Seconda metà del XVI secolo
Vello in lana su trama e ordito in lana, nodo asimmetrico
179 x 131 cm


Inv. 0757
N. Catalogo A680


Bibliografia

Dopo la conquista dell’Egitto da parte dell’Impero Ottomano (1517), fu fondata al Cairo una manifattura di tappeti che proseguiva quella del precedente periodo mamelucco con identica tecnica di tessitura, le stesse lane e colori, ma con disegni nuovi, ispirati allo stile floreale di corte.

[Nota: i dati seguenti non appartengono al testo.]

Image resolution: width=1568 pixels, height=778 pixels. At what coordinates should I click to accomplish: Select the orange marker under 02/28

La produzione egiziana di tappeti è diversa da quella, sempre ottomana, dell’Anatolia e si caratterizza per il nodo asimmetrico, anziché simmetrico come nella quasi totalità dei tappeti turchi, e per la qualità serica della lana, che aveva anche un diverso tipo di filatura ed era all’epoca molto apprezzata, tanto da venire importata in Turchia per le manifatture imperiali. Lo stile naturalistico di questi tappeti lo si ritrova anche in altri manufatti della stessa epoca come i tessuti di seta (kemhe) e i velluti (çatma) o anche nelle ceramiche ottomane di Iznik. All’inizio furono prodotti grandi tappeti per uso della corte, i più fini dei quali potevano avere trama e ordito in seta e vello in lana e cotone, ma dalla seconda metà del Cinquecento si iniziarono a tessere anche esemplari più commerciali, interamente in lana, destinati alla vendita.

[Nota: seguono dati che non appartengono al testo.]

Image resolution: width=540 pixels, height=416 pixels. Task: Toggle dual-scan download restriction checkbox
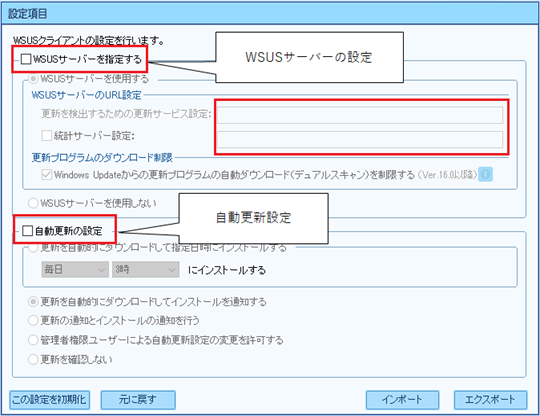[x=47, y=175]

I tappeti di questo periodo furono spesso esportati in Europa, dove erano molto apprezzati per essere usati sia in terra, sia a coprire tavoli. Se ne conoscono, infatti, anche di forma circolare o a croce, tessuti appositamente come copritavolo. Il disegno è tipico, con il piccolo medaglione circolare verde al centro accompagnato da cantonali in azzurro e da una ricca bordura con motivi di palmette e foglie falciformi dette anche foglie di canna (saz in turco).